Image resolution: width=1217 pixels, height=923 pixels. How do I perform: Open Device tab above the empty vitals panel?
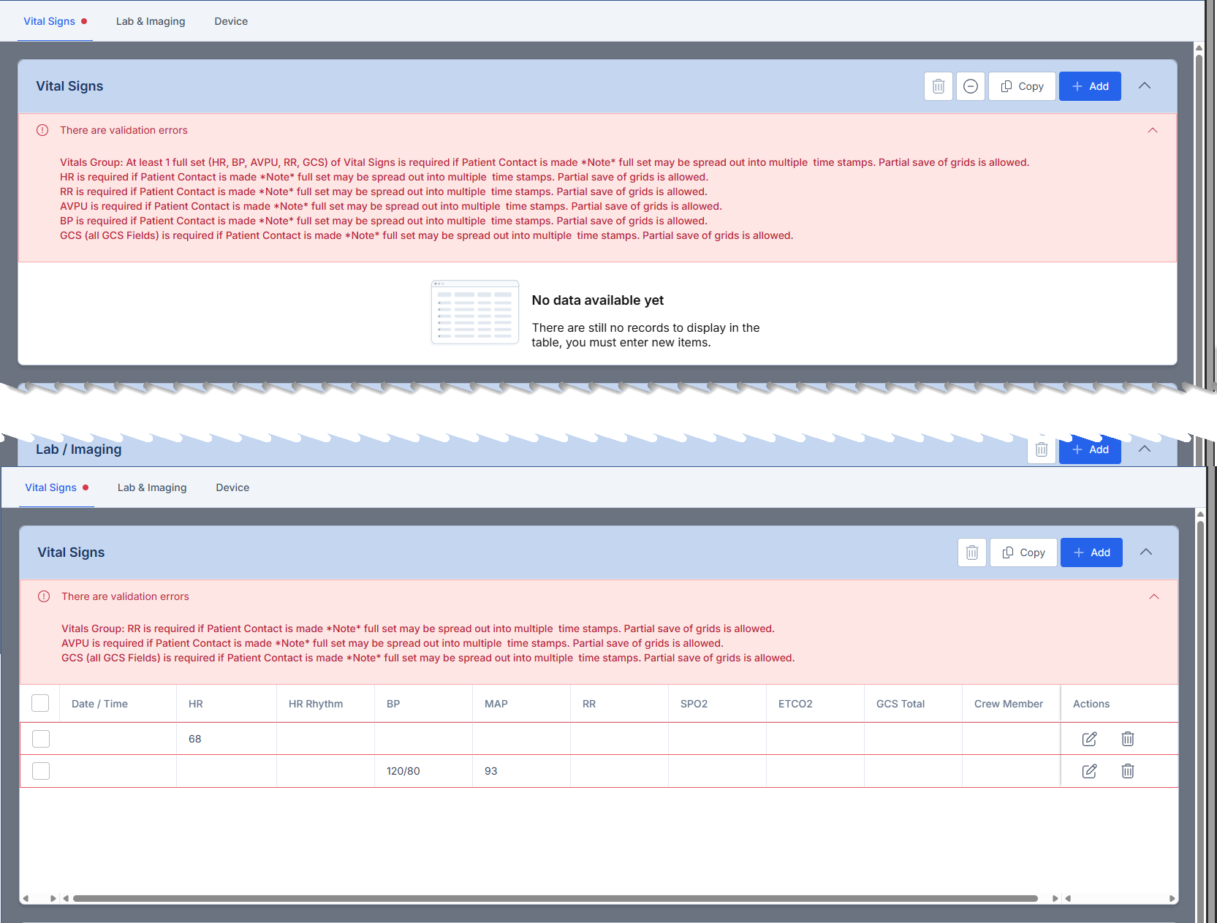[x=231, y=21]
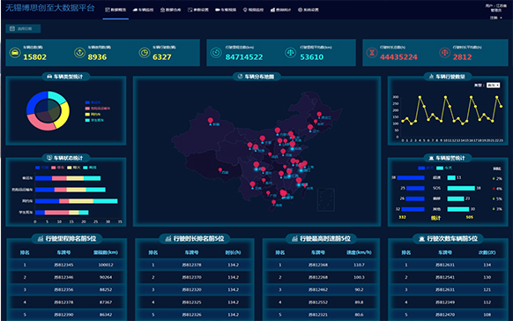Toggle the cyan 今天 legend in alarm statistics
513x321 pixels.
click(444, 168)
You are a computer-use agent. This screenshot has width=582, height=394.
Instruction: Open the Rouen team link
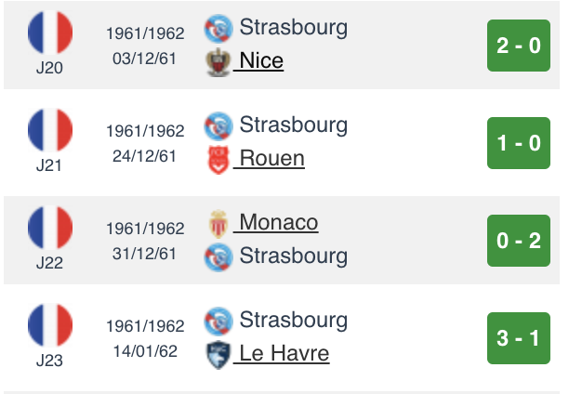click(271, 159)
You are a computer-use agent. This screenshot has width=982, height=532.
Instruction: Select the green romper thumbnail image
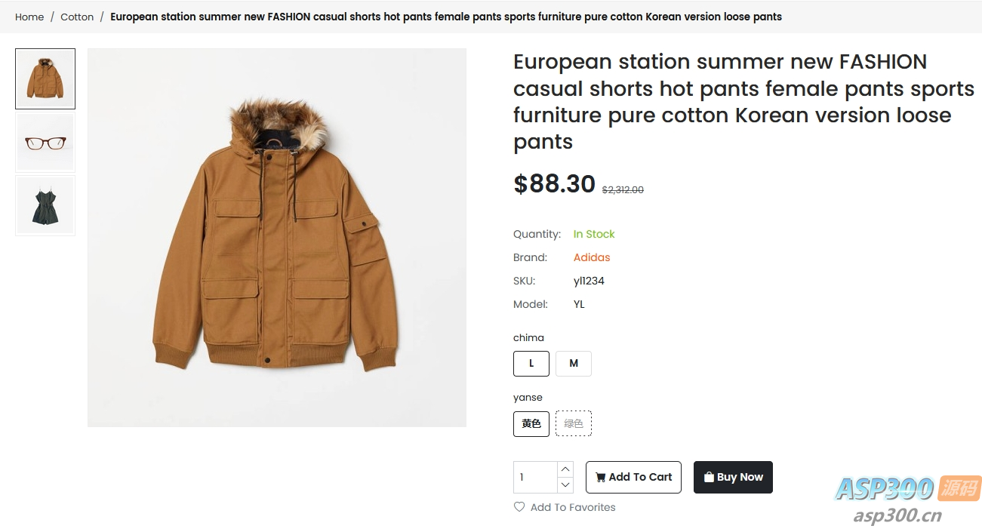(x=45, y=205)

PROBLEM DESCRIPTION:
Take every line from the listing above that includes the word "computer" and copy it.

RESULT OF THE EXERCISE:
You are a computer-use agent. This screenshot has width=582, height=394.
You are a computer-use agent. This screenshot has width=982, height=532.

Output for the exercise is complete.